Anna has also published The Wanderer, a fast-paced contemporary romantic suspense trilogy with paranormal and time-slip ingredients.
More recently, Anna has been hard at work with her Castilian series. The first book, His Castilian Hawk, published in 2020, is set against the complications of Edward I’s invasion of Wales, His Castilian Hawk is a story of loyalty, integrity—and love. In the second instalment, The Castilian Pomegranate, we travel with the protagonists to the complex political world of medieval Spain, while the third, Her Castilian Heart, finds our protagonists back in England—not necessarily any safer than the wilds of Spain! The fourth book, Their Castilian Orphan, is scheduled for early 2024.

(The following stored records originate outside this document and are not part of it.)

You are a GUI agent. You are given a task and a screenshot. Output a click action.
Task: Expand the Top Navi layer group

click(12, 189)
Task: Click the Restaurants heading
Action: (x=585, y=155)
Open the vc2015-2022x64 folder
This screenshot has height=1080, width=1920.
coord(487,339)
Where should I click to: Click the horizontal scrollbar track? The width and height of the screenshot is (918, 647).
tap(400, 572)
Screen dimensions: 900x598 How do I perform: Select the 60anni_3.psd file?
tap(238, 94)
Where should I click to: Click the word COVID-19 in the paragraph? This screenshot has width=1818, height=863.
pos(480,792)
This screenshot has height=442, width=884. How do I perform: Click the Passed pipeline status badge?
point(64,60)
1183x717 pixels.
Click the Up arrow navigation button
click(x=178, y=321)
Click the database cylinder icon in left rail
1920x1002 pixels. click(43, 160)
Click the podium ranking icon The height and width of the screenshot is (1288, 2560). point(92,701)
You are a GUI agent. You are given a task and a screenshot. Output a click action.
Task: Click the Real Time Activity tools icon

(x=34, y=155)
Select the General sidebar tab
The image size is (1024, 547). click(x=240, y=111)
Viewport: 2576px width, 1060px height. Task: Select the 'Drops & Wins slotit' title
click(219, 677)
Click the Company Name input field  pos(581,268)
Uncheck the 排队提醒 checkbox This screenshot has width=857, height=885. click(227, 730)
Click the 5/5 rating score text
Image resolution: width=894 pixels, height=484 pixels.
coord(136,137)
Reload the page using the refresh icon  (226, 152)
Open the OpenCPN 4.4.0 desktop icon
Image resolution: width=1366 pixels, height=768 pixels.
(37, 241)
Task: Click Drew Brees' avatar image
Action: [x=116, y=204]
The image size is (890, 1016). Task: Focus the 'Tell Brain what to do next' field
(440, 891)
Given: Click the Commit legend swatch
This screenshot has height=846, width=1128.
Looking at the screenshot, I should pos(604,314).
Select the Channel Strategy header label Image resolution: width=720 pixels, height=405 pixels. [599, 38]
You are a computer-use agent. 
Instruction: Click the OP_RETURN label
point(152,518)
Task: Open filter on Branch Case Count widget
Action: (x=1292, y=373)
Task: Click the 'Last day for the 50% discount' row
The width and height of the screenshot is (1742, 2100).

Anna has recently released Times of Turmoil, the sequel to her 2021 release, The Whirlpools of Time. Here she returns to the world of time travel. Where The Whirlpools of Time had Duncan and the somewhat reluctant time-traveller Erin navigating the complexities of the first Jacobean rebellion in Scotland, in Times of Turmoil our protagonists are in Colonial Pennsylvania, hoping for a peaceful existence. Not about to happen—not in one of Anna’s books!
All of Anna’s books have been awarded the IndieBRAG Medallion, she has several Historical Novel Society Editor’s Choices, and one of her books won the HNS Indie Award in 2015. She is also the proud recipient of various Reader’s Favorite medals as well as having won various Gold, Silver and Bronze Coffee Pot Book Club awards.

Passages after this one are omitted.